*Text block*.
####################
# Ferromagnetism in narrow bands of moir\'e superlattices

**Authors:** C\'ecile Repellin, Zhihuan Dong, Ya-Hui Zhang, T. Senthil

arXiv: 1907.11723 · 2020-05-13

## TL;DR

This paper demonstrates that nearly flat narrow bands in various moiré superlattices can host robust ferromagnetic insulators at integer fillings, with stability influenced by band flatness, interactions, and quantum geometry.

## Contribution

It provides analytical and numerical evidence for ferromagnetism in flat bands of moiré materials, extending results to finite bandwidth and larger systems using DMRG and exact diagonalization.

## Key findings

- Maximally spin and valley polarized insulators at integer fillings in flat bands.
- Interactions can destabilize ferromagnetic states by inducing effective dispersive terms.
- Results applicable even when valley Chern number is zero, emphasizing the role of quantum geometry.
####################
*Request*. Write the next section of the summary of the moiré superlattice ferromagnetism paper, continuing after its list of key findings.
####################
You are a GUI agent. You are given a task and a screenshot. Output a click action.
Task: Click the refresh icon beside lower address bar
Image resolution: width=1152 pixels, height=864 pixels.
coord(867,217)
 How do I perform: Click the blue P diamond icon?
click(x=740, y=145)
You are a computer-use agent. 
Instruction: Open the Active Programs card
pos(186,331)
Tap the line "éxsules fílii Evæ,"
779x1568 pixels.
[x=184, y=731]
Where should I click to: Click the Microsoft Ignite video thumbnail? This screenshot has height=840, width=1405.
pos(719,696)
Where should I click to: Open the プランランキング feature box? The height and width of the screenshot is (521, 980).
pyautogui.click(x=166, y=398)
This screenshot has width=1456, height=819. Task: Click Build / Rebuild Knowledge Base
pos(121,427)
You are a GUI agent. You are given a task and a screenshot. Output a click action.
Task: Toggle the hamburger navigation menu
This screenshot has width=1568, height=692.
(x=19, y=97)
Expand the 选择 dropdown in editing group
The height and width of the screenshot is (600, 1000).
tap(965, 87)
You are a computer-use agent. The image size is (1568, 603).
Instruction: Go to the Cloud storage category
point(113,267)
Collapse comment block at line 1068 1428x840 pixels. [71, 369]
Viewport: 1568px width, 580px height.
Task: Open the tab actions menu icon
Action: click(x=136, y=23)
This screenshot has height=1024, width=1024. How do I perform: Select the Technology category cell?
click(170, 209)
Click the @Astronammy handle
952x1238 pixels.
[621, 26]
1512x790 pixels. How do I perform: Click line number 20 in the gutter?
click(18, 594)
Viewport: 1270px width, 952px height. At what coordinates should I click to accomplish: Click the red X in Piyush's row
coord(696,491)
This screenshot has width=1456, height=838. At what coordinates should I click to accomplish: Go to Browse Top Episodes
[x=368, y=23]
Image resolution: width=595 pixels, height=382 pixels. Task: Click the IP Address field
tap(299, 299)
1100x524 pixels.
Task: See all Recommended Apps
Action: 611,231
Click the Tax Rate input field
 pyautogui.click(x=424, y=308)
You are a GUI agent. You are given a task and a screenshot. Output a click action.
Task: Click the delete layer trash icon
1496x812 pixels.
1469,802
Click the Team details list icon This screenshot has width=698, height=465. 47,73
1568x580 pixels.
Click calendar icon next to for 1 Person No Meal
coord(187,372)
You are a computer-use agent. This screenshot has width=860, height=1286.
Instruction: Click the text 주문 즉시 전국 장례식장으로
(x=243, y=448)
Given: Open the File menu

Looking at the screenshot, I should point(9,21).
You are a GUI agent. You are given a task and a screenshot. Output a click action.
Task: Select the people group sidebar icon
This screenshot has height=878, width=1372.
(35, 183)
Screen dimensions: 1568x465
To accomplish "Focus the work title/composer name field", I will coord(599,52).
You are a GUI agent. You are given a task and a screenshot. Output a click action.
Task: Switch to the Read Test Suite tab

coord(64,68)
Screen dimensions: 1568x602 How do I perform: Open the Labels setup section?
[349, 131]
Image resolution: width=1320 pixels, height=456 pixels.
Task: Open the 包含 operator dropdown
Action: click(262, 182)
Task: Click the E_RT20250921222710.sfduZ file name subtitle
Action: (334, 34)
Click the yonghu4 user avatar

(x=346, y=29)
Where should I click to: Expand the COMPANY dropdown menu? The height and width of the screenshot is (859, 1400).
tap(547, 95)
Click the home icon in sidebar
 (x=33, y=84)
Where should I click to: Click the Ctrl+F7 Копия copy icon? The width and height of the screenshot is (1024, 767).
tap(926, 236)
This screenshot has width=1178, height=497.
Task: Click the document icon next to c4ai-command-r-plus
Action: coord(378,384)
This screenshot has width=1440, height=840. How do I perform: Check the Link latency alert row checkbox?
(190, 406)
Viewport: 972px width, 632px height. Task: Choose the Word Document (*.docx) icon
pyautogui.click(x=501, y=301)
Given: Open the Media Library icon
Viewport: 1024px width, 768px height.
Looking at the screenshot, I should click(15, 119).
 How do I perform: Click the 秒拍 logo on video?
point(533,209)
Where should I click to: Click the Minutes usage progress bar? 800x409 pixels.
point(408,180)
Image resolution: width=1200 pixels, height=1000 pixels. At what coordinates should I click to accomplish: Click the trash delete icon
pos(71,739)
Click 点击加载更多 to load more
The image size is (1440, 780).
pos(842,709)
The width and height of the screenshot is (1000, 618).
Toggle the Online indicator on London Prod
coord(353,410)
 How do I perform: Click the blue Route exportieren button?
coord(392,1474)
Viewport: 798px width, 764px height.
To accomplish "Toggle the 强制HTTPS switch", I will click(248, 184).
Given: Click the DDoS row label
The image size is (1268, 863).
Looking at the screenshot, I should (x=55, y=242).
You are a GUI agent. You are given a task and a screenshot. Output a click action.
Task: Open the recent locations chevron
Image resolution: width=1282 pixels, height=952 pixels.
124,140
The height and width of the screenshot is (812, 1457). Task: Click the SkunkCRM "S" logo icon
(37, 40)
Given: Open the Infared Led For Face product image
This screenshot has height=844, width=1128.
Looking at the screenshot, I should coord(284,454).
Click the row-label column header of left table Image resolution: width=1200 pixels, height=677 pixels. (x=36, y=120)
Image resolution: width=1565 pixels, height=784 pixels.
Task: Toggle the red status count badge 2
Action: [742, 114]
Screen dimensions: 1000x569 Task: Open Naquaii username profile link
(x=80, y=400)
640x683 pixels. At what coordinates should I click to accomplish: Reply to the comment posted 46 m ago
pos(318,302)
####################
*Reply*.
## Abstract

Many graphene moir\'e superlattices host narrow bands with non-zero valley Chern numbers. We provide analytical and numerical evidence for a robust spin and/or valley polarized insulator at total integer band filling in nearly flat bands of several different moir\'e materials. In the limit of a perfectly flat band, we present analytical arguments in favor of the ferromagnetic state substantiated by numerical calculations. Further, we numerically evaluate its stability for a finite bandwidth. We provide exact diagonalization results for models appropriate for ABC trilayer graphene aligned with hBN, twisted double bilayer graphene, and twisted bilayer graphene aligned with hBN. We also provide DMRG results for a honeycomb lattice with a quasi-flat band and non-zero Chern number, which extend our results to larger system sizes. We find a maximally spin and valley polarized insulator at all integer fillings when the band is sufficiently flat. We also show that interactions may induce effective dispersive terms strong enough to destabilize this state. These results still hold in the case of zero valley Chern number (for example, trivial side of TLG/hBN). We give an intuitive picture based on extended Wannier orbitals, and emphasize the role of the quantum geometry of the band, whose microscopic details may enhance or weaken ferromagnetism in moir\'e materials.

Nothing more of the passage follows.